> [What you need to do] Copy the listing below without changes, from the line containing "The width and height of the screenshot is (650, 520)." through its final line, both included. Leave the pictures out of your copy.

────────────────────

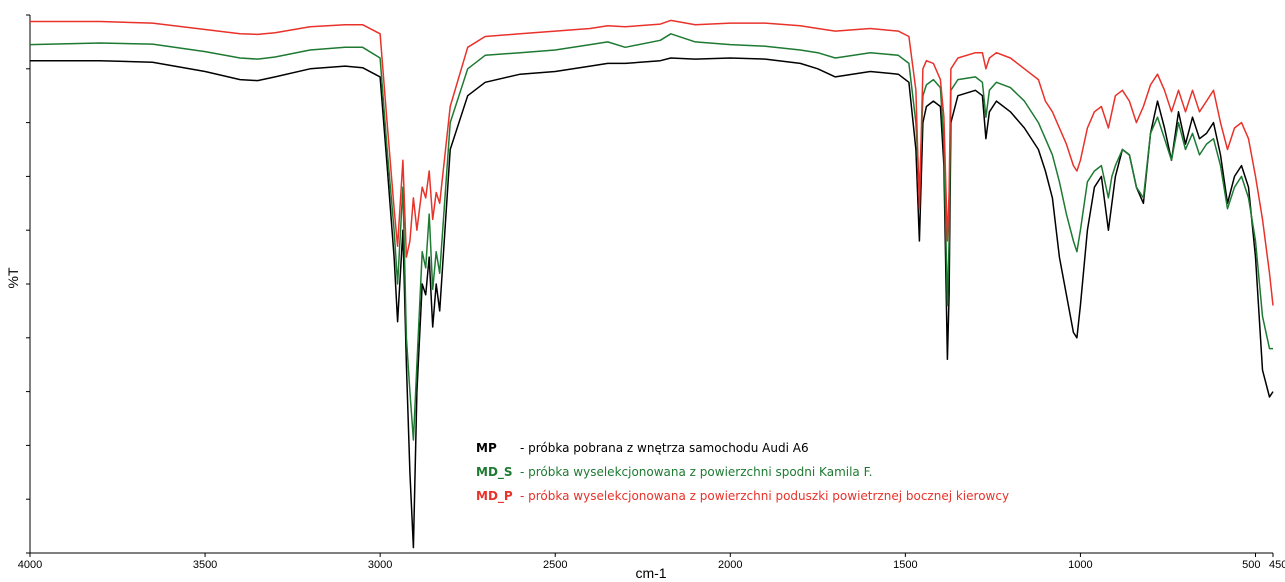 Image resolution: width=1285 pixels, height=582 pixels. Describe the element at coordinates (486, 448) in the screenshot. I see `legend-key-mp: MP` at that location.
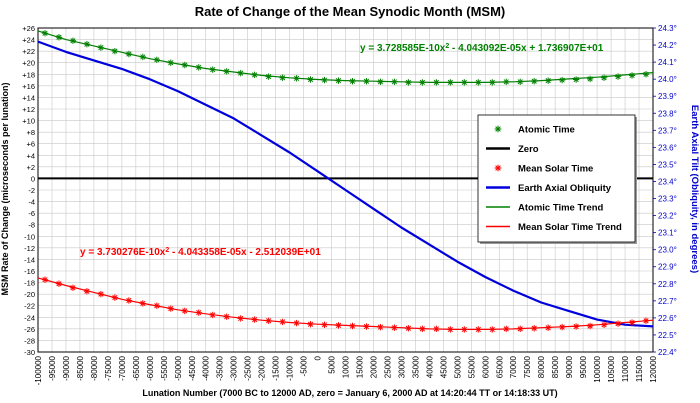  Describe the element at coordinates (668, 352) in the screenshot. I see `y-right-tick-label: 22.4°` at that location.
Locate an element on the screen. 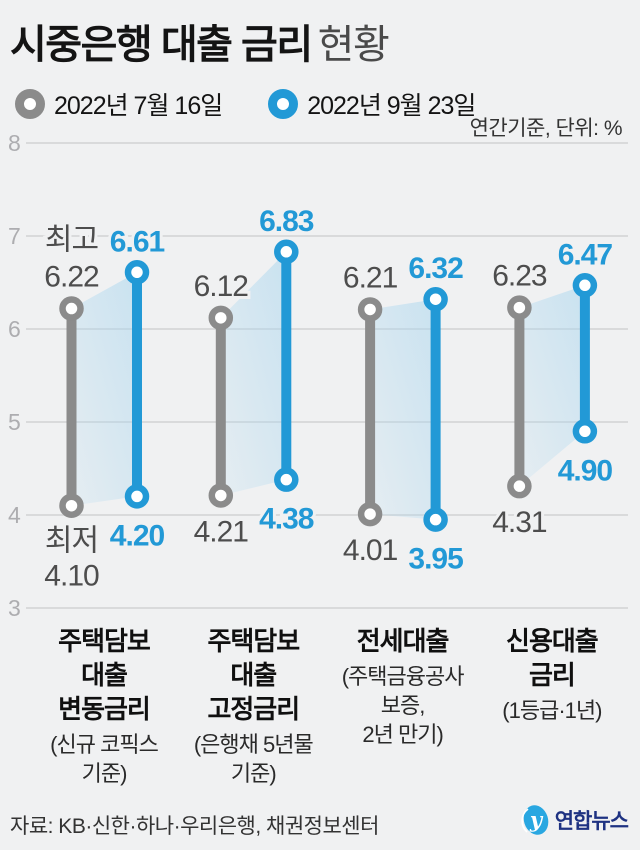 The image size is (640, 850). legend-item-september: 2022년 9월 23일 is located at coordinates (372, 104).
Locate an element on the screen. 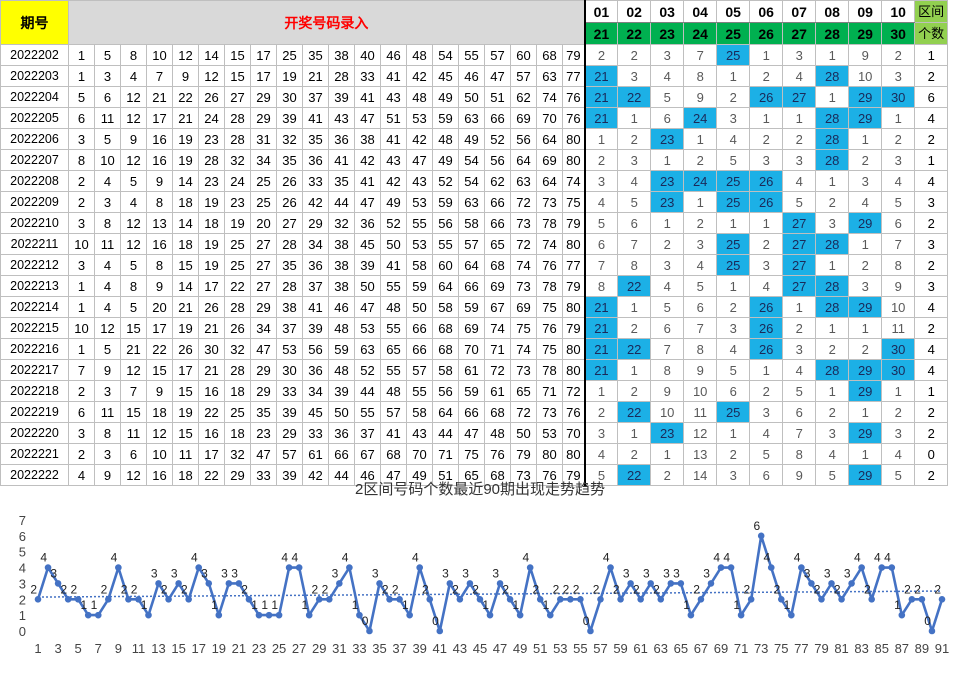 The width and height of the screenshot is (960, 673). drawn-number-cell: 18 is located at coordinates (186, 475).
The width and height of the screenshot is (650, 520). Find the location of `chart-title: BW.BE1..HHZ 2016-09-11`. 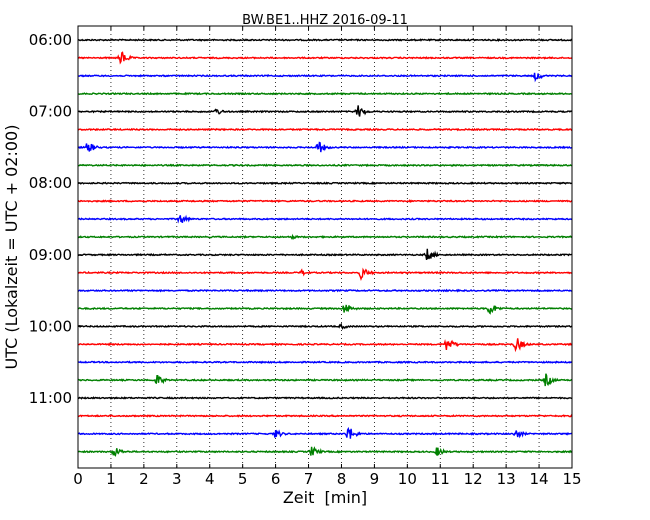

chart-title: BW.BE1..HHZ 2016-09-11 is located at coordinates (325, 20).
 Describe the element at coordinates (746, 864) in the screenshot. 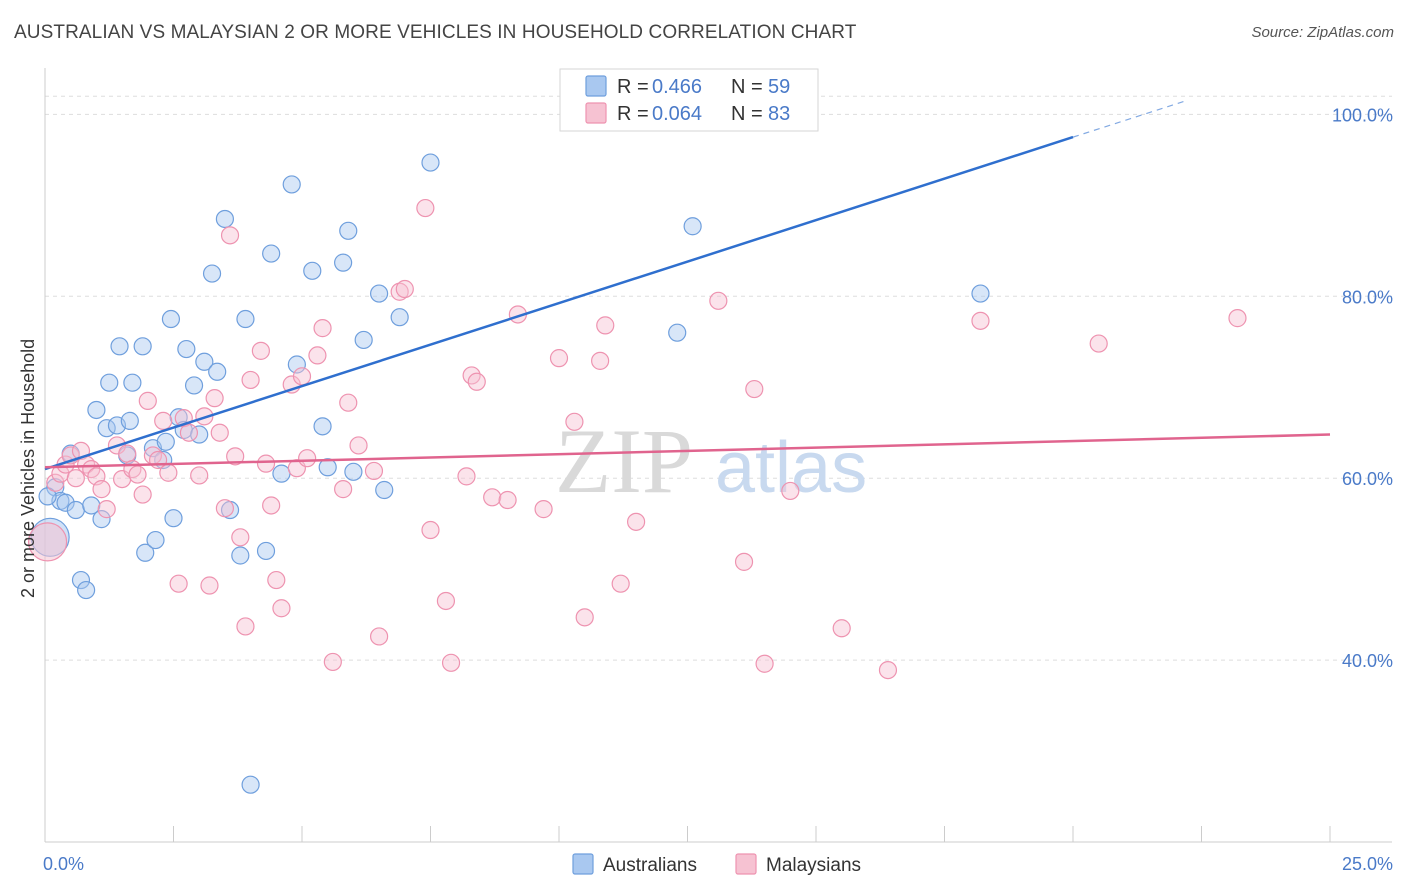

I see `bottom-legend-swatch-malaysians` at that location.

────────────────────

> [Task response]
The width and height of the screenshot is (650, 520). Find the location of `chart-title: BW.BE1..HHZ 2016-09-11`. 

chart-title: BW.BE1..HHZ 2016-09-11 is located at coordinates (325, 20).
 Describe the element at coordinates (746, 864) in the screenshot. 

I see `bottom-legend-swatch-malaysians` at that location.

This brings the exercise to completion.